Judo fucking troll master Miller huffs and puffs: "Jim, I am SHOCKED at your statement, that only people from England and Australia know English..." And he does the reverso troll spinabout on him. I love it.
Having not read much more about this new policy than the headline, I think it's dumb.
I do think Stephen Miller did a very nice job of rebutting Acosta on this, and shoving it up Acosta and thereby CNN's ass.
That said, on Twitter, Miller (who is Jewish) use of "cosmopolitan" is now being called a dalliance with anti-semitism, apparently post WWII (or maybe even earlier), "rootless cosmopolitan" was a dog whistle for Jews.
en.wikipedia org/wiki/Rootless_cosmopolitan
Rootless cosmopolitan (Russian: безродный космополит, bezrodnyi kosmopolit) was a pejorative label used during the anti-Semitic campaign in the Soviet Union after World War II.[1] Cosmopolitans were intellectuals who were accused of expressing pro-Western feelings and lack of patriotism. The term "rootless cosmopolitan" referred to Jewish intellectuals. It was popularized during the campaign in a Pravda article condemning a group of theatrical critics
Regardless, I don't understand the basic complaint. So "alt-right" trumpetariat is actually anti-semitic by claiming that CNN's Acosta is a Jew lover by claiming that only the UK and Australia speak English?

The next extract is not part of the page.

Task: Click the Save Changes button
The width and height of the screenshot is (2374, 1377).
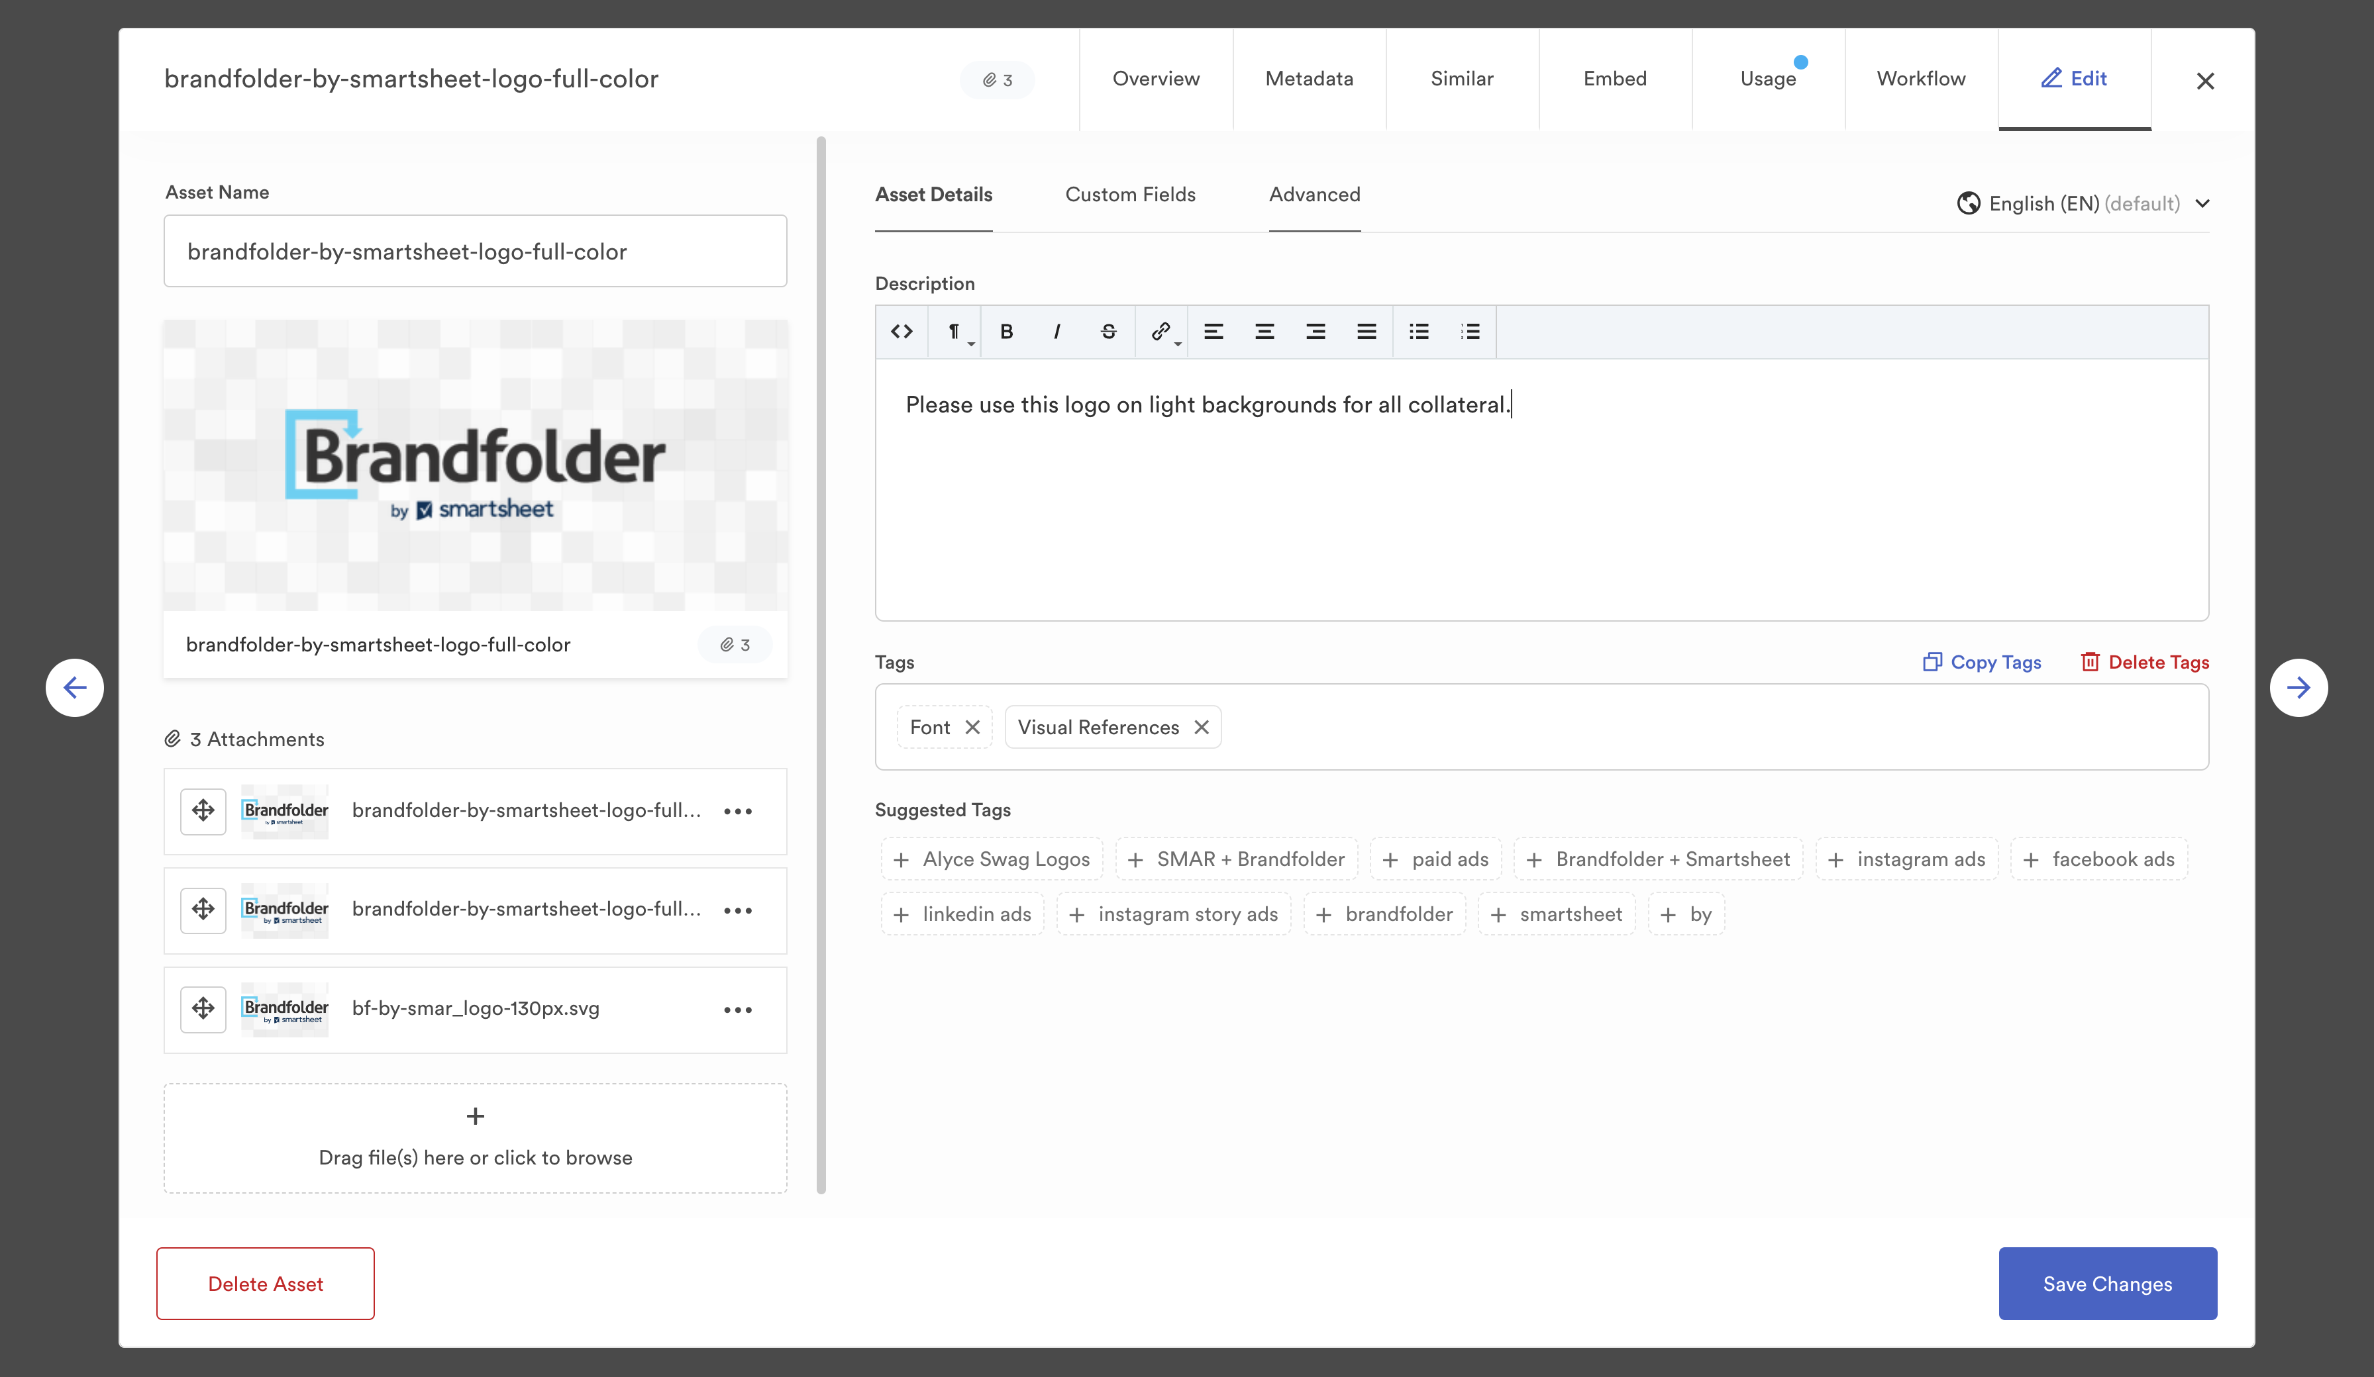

That argument seems wildly incoherent at anything other than the surface, "gotcha" level of saying Miller laid out an anti-semitic dog whistle.
Here's esquire explaining (?)
esquire com/news-politics/politics/news/a56782/stephen-miller-jim-acosta/
The Historical Significance of 'Cosmopolitan' as an Insult
Stephen Miller hurled it at CNN's Jim Acosta today inside the White House.
BY CHARLES P. PIERCE
AUG 2, 2017
Anyone who attended one of the president*'s campaign rallies learned two things: 1) that it is possible to get sick of hearing "You Can't Always Get What You Want," and 2) that of all the warm-up acts, Stephen Miller was the most thuggish. He was pure Trumpian Id, especially on the subject of minorities.
On Wednesday, for reasons known only to whatever critters inhabit the ravines and gullies of the presidential cortex, they trotted Miller out to talk about the administration's new proposal to limit legal immigration.
The way Miller leaned into the word "cosmopolitan" while answering Acosta has a long and ignoble history in 20th century authoritarianism, especially the anti-Semitic variety. During World War II, for example, the Soviet government under Stalin used to rail regularly at "rootless cosmopolitanism," especially in the arts. The Nazis were fond of tossing it around, too. There is no context in which Miller's use of the word against Acosta makes sense except as a historical signaling device.
It still makes no sense as an argument to me to claim Miller was being anti-semitic.
That said, Pierce does have this to say about the Miller mistake re the Statue of Liberty Poem.
Also, Miller doesn't know dick about Emma Lazarus and the Statue of Liberty. She wrote the poem, "The New Colossus," from which the famous lines on the Statue of Liberty's pedestal were taken in 1883 for the purpose of raising funds for … wait for it … the Statue of Liberty.